After a decade of research, LRRK2 kinase inhibitors are entering clinical trials for PD. The small molecule LRRK2 inhibitor DNL201 from Denali Therapeutics was shown to be safe in an acute dose-escalation study with healthy volunteers.[38] Results are very promising and indicate that treatment with DNL201 is able to inhibit LRRK2 without side effects in humans. Although this is a relatively small trial in healthy individuals and potential side effects of long-term LRRK2 kinase inhibition remain unknown, the results suggest that acute inhibition of LRRK2 is not increasing the risk of systemic infection. Initial studies in animal models using LRRK2 inhibitors raised some safety concerns by demonstrating a size increase in type-II alveolar pneumocytes and an intracellular accumulation of multivesicular bodies.[39,40] However, in humans, heterozygous loss-of-function mutations of LRRK2 have been reported, resulting in a 50% reduction in LRRK2 protein levels and, so far, have not been associated with increased risk of disease.[41,42]

Studies demonstrating LRRK2 activation in patients with idiopathic PD or other PD causing mutations in proteins other than LRRK2 such as the vacuolar protein sorting-associated protein 35 (Vps35) D620N raised the prospect of a common disease mechanisms in PD and broader application potential of LRRK2 kinase inhibitors.[3,43] Data showing a function for LRRK2 in the endo-phago-lysosomal pathway highlights the convergence of LRRK2 regulation of lysosomal function in both infection and PD. Alterations in lysosomal functions are well established as an underlying cause for neurodegenerative diseases, and in the case of PD, lysosomal dysfunction is becoming more accepted as a major risk factor for developing disease.[44] It is likely that LRRK2 feeds into common intracellular pathways during infection and PD. As such, the study of LRRK2 function in infectious disease might be informative about PD disease etiology (Figure ).
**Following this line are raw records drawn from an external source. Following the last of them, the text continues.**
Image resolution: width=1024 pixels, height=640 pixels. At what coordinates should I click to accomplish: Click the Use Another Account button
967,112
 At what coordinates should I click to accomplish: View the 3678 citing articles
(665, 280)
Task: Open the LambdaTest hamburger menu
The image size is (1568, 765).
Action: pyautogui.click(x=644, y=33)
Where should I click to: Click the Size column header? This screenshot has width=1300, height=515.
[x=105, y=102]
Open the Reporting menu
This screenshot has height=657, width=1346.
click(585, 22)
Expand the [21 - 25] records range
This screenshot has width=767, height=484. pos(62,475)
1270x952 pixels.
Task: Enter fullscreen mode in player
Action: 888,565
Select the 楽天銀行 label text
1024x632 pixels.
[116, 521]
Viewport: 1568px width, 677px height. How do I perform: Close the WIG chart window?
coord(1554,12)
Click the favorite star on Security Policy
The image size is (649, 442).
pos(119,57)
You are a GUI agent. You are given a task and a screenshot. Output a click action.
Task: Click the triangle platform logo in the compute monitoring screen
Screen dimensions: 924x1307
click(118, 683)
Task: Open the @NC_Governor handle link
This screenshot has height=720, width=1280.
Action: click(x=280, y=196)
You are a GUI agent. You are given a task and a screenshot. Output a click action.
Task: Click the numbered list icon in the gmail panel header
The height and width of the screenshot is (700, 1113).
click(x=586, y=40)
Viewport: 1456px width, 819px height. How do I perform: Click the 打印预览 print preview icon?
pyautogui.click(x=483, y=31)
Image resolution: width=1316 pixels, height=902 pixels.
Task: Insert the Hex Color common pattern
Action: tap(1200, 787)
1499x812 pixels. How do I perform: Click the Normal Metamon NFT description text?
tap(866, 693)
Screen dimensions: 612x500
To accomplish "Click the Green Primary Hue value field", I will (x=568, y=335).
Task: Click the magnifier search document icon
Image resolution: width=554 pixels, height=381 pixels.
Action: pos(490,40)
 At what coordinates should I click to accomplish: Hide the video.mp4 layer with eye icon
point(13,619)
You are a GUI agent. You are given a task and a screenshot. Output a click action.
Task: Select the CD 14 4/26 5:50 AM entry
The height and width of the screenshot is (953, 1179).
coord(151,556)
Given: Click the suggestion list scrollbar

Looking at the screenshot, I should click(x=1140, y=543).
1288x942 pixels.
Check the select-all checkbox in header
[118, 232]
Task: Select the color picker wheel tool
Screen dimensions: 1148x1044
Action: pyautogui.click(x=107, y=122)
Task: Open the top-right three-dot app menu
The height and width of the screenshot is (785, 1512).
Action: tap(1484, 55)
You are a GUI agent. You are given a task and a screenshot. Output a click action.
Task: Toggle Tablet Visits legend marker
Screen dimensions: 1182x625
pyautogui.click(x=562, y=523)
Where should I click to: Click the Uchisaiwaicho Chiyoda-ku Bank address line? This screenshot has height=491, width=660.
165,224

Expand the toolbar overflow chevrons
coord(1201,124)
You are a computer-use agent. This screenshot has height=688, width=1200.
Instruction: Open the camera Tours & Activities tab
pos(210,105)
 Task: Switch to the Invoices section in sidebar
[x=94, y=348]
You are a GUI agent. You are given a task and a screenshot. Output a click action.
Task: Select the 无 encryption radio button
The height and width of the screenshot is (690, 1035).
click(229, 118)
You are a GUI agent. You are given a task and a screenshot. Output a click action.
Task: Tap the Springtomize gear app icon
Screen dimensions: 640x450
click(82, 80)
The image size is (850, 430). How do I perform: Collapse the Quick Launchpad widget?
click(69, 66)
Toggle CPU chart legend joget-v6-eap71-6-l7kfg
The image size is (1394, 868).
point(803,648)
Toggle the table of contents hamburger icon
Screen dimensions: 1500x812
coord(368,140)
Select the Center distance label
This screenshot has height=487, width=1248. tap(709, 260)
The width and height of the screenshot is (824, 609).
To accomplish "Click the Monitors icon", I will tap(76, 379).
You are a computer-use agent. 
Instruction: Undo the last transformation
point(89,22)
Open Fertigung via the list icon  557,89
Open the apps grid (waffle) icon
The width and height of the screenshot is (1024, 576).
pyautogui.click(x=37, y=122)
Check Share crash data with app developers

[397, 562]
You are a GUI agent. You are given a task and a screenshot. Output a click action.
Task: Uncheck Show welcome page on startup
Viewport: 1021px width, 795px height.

The studies discussed here contribute to the idea that inflammation can represent a therapeutic target in LRRK2-associated PD. Successful immunotherapeutic approaches for PD have yet to be developed, but targeting the immune response in patients with the onset of PD symptoms could represent an advantageous strategy to explore in the future. One of the main challenges for the upcoming period of LRRK2 research in the context of infection is to define the physiological activators of LRRK2 signaling in immune cells. Given that LRRK2 is highly expressed in these cells, an attractive idea is that microbial infections or even microbial dysregulation as in IBD could trigger certain forms of PD in patients with a predisposed genetic background. Novel and potent LRRK2 activators will help elucidate LRRK2 downstream signaling events and LRRK2 function. Additionally, this would allow for the development of robust read-outs for target engagement in vivo and PD biomarker development that could aid diagnosis and analysis of disease progression. Finally, some important questions remain to be answered: First, does PD start in the brain or in the periphery? Second, do environmental triggers, such as infection, contribute to the onset of neurodegenerative symptoms in PD?